*** Provided data Section Begins ***
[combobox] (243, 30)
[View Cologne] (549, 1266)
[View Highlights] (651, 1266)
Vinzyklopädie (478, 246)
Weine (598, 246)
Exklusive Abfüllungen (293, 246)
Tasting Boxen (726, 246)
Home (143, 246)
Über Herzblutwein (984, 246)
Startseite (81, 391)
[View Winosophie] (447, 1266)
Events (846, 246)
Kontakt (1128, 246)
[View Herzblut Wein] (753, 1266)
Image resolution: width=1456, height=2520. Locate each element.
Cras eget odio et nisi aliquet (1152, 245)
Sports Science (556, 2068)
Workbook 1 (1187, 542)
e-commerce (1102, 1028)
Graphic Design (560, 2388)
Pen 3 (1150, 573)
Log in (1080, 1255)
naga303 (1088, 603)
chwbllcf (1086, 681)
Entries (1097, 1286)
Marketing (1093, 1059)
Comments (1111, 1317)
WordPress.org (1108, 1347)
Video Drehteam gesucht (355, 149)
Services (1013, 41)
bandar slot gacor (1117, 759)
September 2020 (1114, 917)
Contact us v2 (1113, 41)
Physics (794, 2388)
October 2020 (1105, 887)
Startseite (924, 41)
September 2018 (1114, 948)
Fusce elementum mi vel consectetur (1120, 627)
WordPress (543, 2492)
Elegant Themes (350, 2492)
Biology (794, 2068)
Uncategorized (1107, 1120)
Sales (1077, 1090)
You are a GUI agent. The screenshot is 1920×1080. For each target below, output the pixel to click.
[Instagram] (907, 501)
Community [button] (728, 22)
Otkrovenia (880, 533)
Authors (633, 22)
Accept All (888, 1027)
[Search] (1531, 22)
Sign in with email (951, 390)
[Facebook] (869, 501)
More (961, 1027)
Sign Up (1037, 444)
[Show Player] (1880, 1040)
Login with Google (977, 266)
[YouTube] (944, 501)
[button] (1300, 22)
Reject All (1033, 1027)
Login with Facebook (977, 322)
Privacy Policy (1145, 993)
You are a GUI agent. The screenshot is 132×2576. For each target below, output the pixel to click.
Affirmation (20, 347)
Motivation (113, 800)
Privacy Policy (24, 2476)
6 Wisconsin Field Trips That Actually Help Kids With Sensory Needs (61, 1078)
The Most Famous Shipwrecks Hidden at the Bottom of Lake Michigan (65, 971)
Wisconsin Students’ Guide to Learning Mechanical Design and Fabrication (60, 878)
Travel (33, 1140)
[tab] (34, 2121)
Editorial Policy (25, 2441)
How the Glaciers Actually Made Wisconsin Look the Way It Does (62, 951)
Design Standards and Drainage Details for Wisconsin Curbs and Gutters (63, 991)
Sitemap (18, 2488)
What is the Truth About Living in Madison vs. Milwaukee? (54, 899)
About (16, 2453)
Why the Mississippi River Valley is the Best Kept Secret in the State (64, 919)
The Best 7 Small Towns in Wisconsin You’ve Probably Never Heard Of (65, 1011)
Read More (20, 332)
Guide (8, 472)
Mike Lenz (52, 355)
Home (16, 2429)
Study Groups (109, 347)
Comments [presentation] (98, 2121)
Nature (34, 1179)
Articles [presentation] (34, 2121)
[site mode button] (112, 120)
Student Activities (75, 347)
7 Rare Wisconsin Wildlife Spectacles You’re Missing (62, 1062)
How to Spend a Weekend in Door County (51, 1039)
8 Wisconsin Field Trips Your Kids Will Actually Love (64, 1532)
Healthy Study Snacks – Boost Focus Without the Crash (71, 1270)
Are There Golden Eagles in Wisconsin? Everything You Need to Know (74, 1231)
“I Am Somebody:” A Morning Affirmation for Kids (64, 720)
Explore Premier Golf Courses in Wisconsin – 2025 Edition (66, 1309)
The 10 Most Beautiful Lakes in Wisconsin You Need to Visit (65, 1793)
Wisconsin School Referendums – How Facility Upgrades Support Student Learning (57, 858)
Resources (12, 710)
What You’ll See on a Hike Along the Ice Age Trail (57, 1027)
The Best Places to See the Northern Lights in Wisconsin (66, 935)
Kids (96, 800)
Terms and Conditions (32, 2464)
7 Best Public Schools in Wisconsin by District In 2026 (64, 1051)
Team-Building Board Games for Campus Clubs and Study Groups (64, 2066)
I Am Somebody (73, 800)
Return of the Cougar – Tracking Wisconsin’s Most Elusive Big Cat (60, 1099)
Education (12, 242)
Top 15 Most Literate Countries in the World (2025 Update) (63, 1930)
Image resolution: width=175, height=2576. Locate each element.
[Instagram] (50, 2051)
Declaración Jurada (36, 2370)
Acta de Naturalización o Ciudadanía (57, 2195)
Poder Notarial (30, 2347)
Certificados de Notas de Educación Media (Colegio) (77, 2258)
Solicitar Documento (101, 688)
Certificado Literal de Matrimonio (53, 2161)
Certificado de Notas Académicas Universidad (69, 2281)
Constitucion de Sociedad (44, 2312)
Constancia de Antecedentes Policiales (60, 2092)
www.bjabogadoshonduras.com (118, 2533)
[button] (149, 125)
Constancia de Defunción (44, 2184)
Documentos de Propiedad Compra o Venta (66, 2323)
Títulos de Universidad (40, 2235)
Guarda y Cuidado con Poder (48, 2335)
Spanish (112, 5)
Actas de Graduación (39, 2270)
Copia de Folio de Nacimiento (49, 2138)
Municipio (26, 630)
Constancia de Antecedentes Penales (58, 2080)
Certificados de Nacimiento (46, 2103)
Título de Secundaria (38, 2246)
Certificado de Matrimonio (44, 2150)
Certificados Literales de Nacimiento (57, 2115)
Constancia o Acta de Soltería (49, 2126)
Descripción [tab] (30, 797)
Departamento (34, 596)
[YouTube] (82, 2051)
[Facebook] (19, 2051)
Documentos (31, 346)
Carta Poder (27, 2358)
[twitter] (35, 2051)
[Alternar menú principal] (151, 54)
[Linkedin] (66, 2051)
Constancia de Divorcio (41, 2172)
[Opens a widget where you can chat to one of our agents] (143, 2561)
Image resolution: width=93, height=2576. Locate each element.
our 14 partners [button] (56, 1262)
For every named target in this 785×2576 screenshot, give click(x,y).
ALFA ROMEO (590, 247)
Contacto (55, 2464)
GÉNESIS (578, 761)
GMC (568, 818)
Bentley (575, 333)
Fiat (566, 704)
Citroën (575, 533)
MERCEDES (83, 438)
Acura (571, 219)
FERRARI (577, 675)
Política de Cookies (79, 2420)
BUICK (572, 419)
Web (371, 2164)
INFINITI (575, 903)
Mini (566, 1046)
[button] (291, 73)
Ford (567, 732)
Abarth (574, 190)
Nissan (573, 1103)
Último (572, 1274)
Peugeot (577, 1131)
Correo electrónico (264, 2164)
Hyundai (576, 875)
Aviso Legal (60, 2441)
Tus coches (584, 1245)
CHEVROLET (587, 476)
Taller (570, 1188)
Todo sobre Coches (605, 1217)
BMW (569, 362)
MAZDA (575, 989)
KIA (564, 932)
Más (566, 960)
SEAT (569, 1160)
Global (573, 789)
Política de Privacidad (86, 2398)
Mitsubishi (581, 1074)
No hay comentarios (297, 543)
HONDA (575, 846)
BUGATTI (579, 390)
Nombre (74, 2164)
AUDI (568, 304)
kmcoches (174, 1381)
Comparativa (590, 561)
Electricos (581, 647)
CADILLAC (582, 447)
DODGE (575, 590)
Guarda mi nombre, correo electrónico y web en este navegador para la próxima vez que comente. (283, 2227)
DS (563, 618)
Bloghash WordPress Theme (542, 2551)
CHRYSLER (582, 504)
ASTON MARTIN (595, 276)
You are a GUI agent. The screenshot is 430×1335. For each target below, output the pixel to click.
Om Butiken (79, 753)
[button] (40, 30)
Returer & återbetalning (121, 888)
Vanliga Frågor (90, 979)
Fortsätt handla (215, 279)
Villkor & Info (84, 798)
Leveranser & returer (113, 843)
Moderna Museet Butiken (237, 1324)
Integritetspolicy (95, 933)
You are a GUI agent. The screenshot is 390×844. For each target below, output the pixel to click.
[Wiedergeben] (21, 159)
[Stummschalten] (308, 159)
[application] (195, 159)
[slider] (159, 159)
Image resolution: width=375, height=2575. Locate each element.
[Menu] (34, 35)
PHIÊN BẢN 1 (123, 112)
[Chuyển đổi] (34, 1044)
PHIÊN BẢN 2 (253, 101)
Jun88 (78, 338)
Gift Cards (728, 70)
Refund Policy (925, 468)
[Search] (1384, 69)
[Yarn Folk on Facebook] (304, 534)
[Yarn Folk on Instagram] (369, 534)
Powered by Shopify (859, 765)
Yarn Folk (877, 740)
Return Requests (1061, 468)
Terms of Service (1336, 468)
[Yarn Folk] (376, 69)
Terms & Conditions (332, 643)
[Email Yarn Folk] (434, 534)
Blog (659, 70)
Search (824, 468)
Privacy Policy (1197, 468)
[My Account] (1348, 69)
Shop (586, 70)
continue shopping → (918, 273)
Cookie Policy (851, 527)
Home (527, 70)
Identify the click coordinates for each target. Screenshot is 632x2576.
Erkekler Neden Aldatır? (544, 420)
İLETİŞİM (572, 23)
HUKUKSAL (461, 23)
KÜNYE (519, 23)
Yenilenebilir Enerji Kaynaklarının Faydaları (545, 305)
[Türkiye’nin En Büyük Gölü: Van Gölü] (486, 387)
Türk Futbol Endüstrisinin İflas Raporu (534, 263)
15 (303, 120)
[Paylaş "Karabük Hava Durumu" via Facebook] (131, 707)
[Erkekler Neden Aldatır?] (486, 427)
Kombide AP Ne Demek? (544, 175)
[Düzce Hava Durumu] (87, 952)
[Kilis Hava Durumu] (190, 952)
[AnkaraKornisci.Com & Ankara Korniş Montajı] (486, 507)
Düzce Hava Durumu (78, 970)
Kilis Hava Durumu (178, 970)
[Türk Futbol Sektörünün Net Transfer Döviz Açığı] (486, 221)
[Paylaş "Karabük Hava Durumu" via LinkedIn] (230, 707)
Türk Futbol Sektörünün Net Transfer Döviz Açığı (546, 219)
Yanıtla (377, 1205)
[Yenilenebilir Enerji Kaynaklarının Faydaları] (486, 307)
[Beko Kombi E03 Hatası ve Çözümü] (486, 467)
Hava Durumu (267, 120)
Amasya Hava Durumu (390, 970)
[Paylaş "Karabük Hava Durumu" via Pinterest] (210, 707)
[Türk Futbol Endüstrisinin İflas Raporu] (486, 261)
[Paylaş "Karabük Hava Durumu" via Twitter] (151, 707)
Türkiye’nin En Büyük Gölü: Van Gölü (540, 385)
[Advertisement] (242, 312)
*** Provided data Section Ends ***
- **What you will do**
The listing above holds a line with "DS (563, 618)" and a line with "Leveranser & returer (113, 843)". Print the stretch from the first through the second, exactly and alone.

- **Answer section**
DS (563, 618)
Bloghash WordPress Theme (542, 2551)
CHRYSLER (582, 504)
ASTON MARTIN (595, 276)
You are a GUI agent. The screenshot is 430×1335. For each target below, output the pixel to click.
Om Butiken (79, 753)
[button] (40, 30)
Returer & återbetalning (121, 888)
Vanliga Frågor (90, 979)
Fortsätt handla (215, 279)
Villkor & Info (84, 798)
Leveranser & returer (113, 843)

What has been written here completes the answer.